Wednesday, January 21, 2009

Hi, I’m a negative B

I’m sorry. I quit smoking several weeks ago. It’s winter. I’m naturally negative. What am I supposed to do? Repress it? Certain people just irritate the crap out of me and that’s all I have to write about lately. That and my weight. And exercises, and the cocktails I drink every night. This is my life at this point in time and I feel the need to tell the world about it. But it’s not all bad. I’ve been writing a little bit more than usual. Julia Cameron in “The Artist’s Way” recommends “morning page” where you write 3 pages in the morning about whatever. I find this useful for whatever reason… mostly it’s like exercising in the morning… you get it out of the way and feel like you’ve rocked your own world before 7 am. At any rate, a few days ago in my morning pages I was writing about my relationship (or lack thereof) with my oldest sister. We’ve always had a pretty good relationship. We’re very different in many ways but she doesn’t realize it because she just thinks of me as her youngest sister who is supposed to agree with her on everything. And since I am naturally agreeable (ok my husband might disagree…but usually I can find at least a grain of something that I agree with something on…I”m naturally empathetic what can I say)… and then in other ways we have things in common (for example, our family’s tendency to get irritated with everyone and everything all the time.)

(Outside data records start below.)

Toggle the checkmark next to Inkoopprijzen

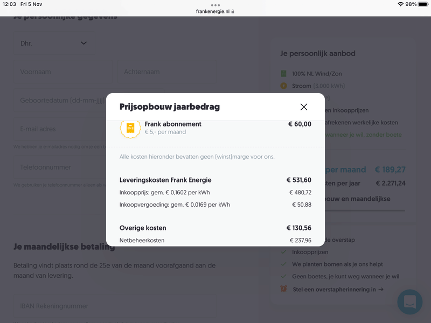[x=284, y=252]
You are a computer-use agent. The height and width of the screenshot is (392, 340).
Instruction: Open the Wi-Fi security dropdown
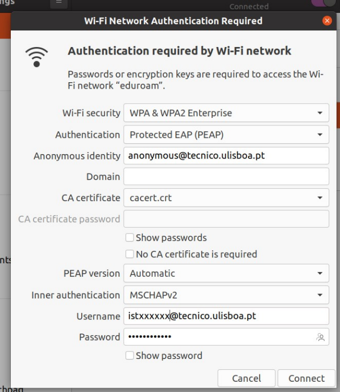click(x=226, y=113)
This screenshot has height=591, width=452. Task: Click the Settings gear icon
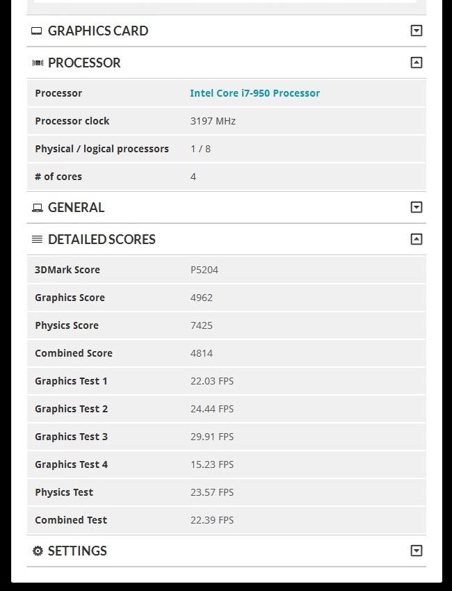[x=38, y=551]
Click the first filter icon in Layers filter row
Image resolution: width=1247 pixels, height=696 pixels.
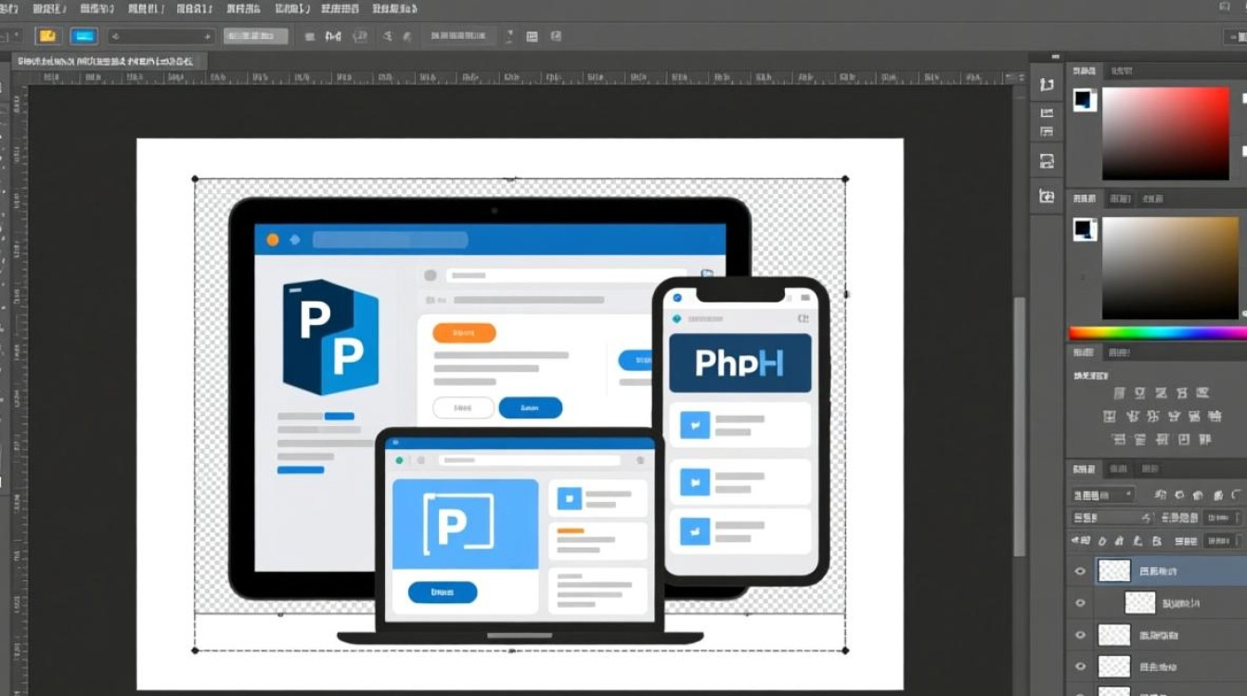click(1161, 496)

Anyway, I’ve been a little upset subconsciously about the fact that we never talk anymore and well, she’s been kind of a bitch. And usually, when people act like bitches, I stop talking to them. But she’s my sister, so in my morning pages I decided that I would make an effort, send her an email, ask what’s wrong. After all, she is several months pregnant, with a 2 year old, and clearly very cranky. So I did, and after a very slight bit of coaxing, her flood gates opened and I realized the true extent of her stress. She hasn’t slept in 2 years, her 2 year old is still sleeping with them, she’s afraid of having another kid when she feels like she can’t handle the one she has, her house is “falling apart.” Plus, the down side of being “rich” is that you just buy a house that fits your budget and then have a humongo mortgage. So I felt better that we were talkign again.

hmmm… this is really train of thought kind of writing.What else? Work is kind of interesting. I feel like my boss has joined the camp I’m in. Now it’s 3 against 2. He has said some really nice things about my writing. I’ve also noticed him checking out my boobs. Not sure if the two are related. But he seems like a nice guy and it’s always good to have the boss on your side. I think he’ll be good for me. He has a lot of good connections and it couldnt’ hurt for me to get “out there” a little more. But things are getting a little boring at work. And this economy totally sucks, which means I need to hang on and hope the layoffs don’t hit my company. J’s company is laying people off and they have a big meeting tomrrow. He’s not too concerned, but I am a little. OH well… time for dinner.